What is expected:
Continue the mailing-list message about GROUP BY speed and work_mem from the point where it stops.

Excerpt:
From: Scott Carey <scott(at)richrelevance(dot)com>
To: Scott Marlowe <scott(dot)marlowe(at)gmail(dot)com>, Andrus <kobruleht2(at)hot(dot)ee>
Cc: "pgsql-performance(at)postgresql(dot)org" <pgsql-performance(at)postgresql(dot)org>
Subject: Re: Increasing GROUP BY CHAR columns speed
Date: 2008-11-28 19:51:07
Message-ID: BDFBB77C9E07BE4A984DAAE981D19F961ACA17D9CE@EXVMBX018-1.exch018.msoutlookonline.net (view raw or flat)
Thread:
Lists: pgsql-performance
I'm not sure that postgres allocates the whole work_mem each time, and in any event, the OS won't try and allocate to RAM until the page is actually used.  My experience is that oversized work_mem doesn't hurt until it is actually used.  Else, my configuration with 1000 concurrent connections and work_mem = 1GB would have blown up.  I don't have that much RAM + SWAP * overcommit.  Of the 1000 connections, only 8 run queries that would ever need more than 2 or 3 MB of space to execute.  Of course, one has to be certain what the client connections do for it to be very over sized, so I would not recommend the above in general.

----------
Back to this query:

In the query case shown, the explain analyze shows:
"GroupAggregate  (cost=43403.38..52521.63 rows=41923 width=838) (actual
time=8083.171..8620.908 rows=577 loops=1)"

Thus, the planner thought that it needed ~40K ish rows for results of ~800 bytes in size, hence an approximation of the required hash space is 80M.  However, it returns only 577 rows, so the actual needed hash space is much smaller.  This is a common problem I've seen -- the query planner has very conservative estimates for result row counts from any non-trivial filter condition / aggregate which leads to poor query plans.

Given information:
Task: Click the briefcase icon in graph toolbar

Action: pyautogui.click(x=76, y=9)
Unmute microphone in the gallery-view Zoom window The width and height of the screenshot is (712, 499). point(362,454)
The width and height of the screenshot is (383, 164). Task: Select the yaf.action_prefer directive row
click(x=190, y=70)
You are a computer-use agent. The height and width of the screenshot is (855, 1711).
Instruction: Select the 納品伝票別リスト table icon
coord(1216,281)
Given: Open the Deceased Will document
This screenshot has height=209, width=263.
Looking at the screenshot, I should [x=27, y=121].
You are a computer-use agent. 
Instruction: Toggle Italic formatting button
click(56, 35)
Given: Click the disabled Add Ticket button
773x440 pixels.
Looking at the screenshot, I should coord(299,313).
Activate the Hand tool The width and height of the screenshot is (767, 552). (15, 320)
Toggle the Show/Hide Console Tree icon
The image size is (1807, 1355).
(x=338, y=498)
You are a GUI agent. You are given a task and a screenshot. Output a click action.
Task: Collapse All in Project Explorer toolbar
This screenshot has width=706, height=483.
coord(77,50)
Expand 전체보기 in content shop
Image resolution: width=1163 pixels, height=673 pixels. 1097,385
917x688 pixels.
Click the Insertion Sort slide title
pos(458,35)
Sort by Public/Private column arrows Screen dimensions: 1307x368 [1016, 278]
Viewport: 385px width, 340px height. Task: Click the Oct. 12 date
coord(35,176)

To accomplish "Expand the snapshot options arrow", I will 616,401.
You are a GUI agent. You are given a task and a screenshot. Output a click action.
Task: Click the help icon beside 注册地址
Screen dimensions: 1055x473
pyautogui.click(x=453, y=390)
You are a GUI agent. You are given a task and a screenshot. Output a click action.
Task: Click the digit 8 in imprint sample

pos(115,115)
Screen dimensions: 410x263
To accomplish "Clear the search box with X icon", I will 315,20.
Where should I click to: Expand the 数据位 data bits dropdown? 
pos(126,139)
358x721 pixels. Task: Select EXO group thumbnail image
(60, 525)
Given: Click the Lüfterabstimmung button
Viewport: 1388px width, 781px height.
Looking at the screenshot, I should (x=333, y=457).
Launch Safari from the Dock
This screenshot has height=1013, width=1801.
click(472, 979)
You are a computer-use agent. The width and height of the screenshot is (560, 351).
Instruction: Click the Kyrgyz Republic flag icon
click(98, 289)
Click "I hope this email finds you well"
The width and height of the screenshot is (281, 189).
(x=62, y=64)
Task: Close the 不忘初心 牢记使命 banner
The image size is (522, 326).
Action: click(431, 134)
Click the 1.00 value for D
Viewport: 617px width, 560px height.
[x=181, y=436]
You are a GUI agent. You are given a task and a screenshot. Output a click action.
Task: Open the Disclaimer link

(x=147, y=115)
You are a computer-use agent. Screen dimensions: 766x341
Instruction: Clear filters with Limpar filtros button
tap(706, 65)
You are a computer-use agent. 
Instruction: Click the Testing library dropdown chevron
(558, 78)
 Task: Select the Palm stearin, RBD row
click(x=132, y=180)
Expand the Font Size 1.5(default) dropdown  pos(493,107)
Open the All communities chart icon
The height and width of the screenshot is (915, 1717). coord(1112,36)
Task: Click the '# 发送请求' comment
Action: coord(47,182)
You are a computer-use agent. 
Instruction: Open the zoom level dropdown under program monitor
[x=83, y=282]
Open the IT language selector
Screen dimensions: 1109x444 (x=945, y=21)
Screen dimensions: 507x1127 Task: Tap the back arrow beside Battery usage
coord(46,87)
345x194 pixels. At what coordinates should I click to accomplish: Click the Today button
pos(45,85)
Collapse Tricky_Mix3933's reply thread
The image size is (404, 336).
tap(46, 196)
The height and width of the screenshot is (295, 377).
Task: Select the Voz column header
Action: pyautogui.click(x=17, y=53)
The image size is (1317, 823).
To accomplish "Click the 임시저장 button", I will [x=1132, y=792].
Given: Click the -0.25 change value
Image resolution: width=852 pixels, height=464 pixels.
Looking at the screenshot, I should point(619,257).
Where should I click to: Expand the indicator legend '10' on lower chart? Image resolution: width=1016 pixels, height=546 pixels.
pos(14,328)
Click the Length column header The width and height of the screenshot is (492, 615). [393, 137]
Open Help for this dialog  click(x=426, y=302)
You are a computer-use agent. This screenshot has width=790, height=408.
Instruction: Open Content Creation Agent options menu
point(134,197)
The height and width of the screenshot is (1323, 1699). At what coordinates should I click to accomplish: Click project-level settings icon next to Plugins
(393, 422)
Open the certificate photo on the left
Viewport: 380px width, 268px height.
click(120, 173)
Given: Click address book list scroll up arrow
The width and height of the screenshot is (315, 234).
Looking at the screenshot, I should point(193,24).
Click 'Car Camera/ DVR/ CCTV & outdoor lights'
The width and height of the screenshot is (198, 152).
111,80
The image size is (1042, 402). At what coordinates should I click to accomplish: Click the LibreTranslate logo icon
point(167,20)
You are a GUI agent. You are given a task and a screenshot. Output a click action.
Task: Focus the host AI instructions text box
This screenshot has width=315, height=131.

Expected answer:
I'd be suprised if this query used more than 1MB total work_mem in reality for that last step if it used a hash.  As it stands, sorting will actually use much more.

I'm still not sure why the planner chose to sort rather than hash with oversized work_mem (is there an implied order in the query results I missed?).   My guess is that this query can still get much faster if a hash is possible on the last part.  It looks like the gain so far has more to do with sorting purely in memory which reduced the number of compares required.  But that is just a guess.

________________________________________
From: Scott Marlowe [scott(dot)marlowe(at)gmail(dot)com]
Sent: Friday, November 28, 2008 10:24 AM
To: Andrus
Cc: Scott Carey; pgsql-performance(at)postgresql(dot)org
Subject: Re: [PERFORM] Increasing GROUP BY CHAR columns speed

On Fri, Nov 28, 2008 at 10:58 AM, Andrus <kobruleht2(at)hot(dot)ee> wrote:
>
> SET work_mem = 2097151  (this is max allowed value) or SET work_mem = 97151
> decreases query time from 12 seconds to 9 seconds.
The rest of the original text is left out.